# Base is sturdy, but assembly is a pain...



## mantwi (Mar 17, 2013)

I received a pre-assembled shopfox base when I bought my used Grizzly G0555X bandsaw. The thing was a real pain to move around and seemed tippy because of this. The wheels didn't clear the frame of the unit and this was the cause of the problem. I took the saw off the stand (major pain and examined the wheel setup closely. I found that although they appear to be concentric they are actually offset just a tad and the guy who originally assembled the base ignored that. After remounting the wheels in the right orientation the stand rolls like a champ and it is very sturdy. Now if I can just get the saw back on that bad boy I'll be mobile again.


----------



## jdurnya (Apr 10, 2014)

I purchased the shopfox HD base for my 7.5 HP Delta Shaper I agree the side rails were a bit of a pain to adjust .. but I would rather have them on the snug side than sloppy… typically I weld up my own mobile bases but I needed this in a pinch and it works well for the money !

Joe


----------



## woodshaver (Mar 21, 2009)

I got this same one for my band saw and I do agree it's a pain to assemble but once it's together It's a good sturdy roll a round base.


----------



## felkadelic (Jun 12, 2011)

I have one of these for my band saw and one for my table saw. I assembled the band saw one first and followed the instructions exactly, including struggling to attach the fixed casters to the corner brace. For the table saw I removed the axle and caster before attaching the caster plate to the corner brace, and this was much easier!


----------



## darthford (Feb 17, 2013)

I had the same experience with mine, had to remove the casters, went ahead and replaced them with urethane wheels. Beating the thing together with a mallet was annoying.
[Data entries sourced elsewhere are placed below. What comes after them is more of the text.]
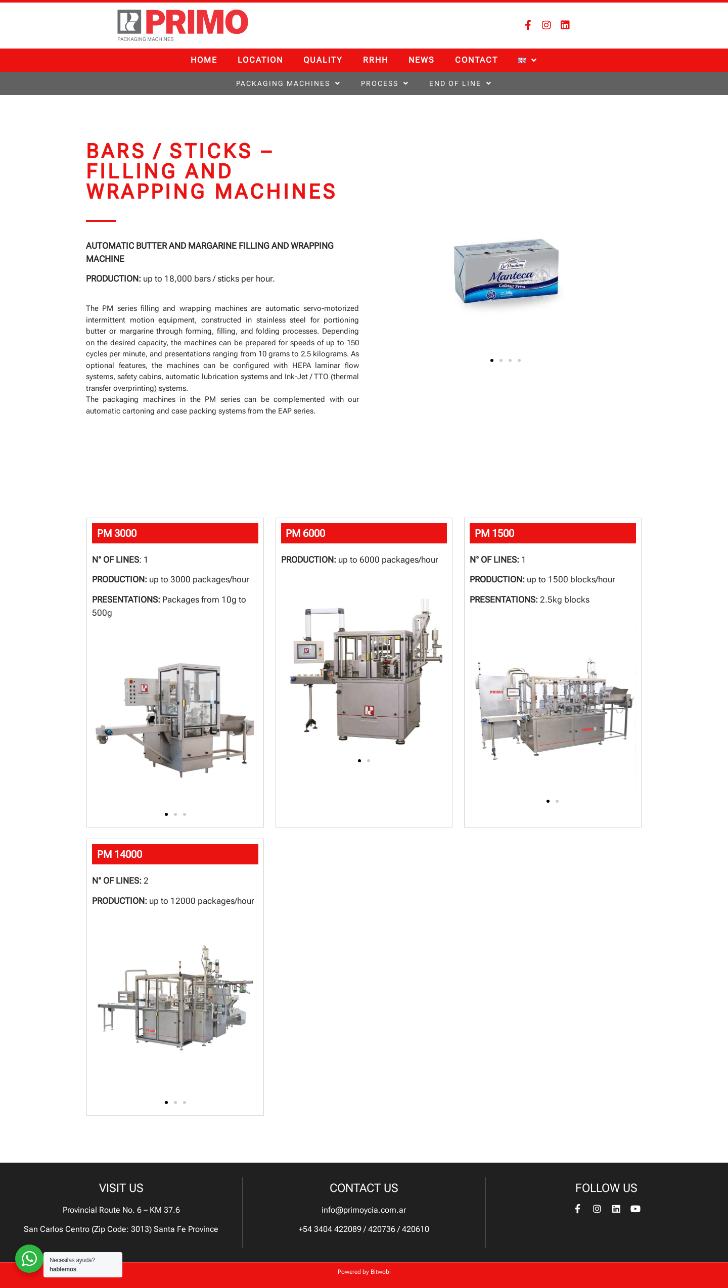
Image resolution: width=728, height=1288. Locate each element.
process (385, 83)
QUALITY (323, 60)
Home (204, 60)
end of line (460, 83)
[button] (491, 360)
There is clearly a market for a better designed mobile base imo. Foot operated for one that lets the machine sit on 4 pads not 2. I will say Grizzly's built in mobile base for some of their machines, the 3 wheel foot operated design works quite well.


----------



## IHRedRules (May 11, 2014)

I just received my base today and assembled it. I was really worried after reading your review that it'd be a pain to assemble, however, it went together pretty easy. I found a trick for getting the bolts/nuts fastened onto the casters. I started by working on the holes on the outside since they are easy to reach. Once the bolts/nuts were on the outside holes, I stuck the bolt through from the top, put the nut/lock washer in my socket with an extension and fed it up from the bottom. I found that made things much easier than trying to turn it over and stick my hands in there and try to feed a washer/nut onto the bolt. Over all I am pleased with how the TS sits on the base and how well it moves around the shop.


----------



## dragondncr (Jan 4, 2009)

I bought this base also for my grizzly table saw with the extension. Assembly wasn't bad and it works well. My only complaint is the knobs are so small. Knobs need to be larger.


----------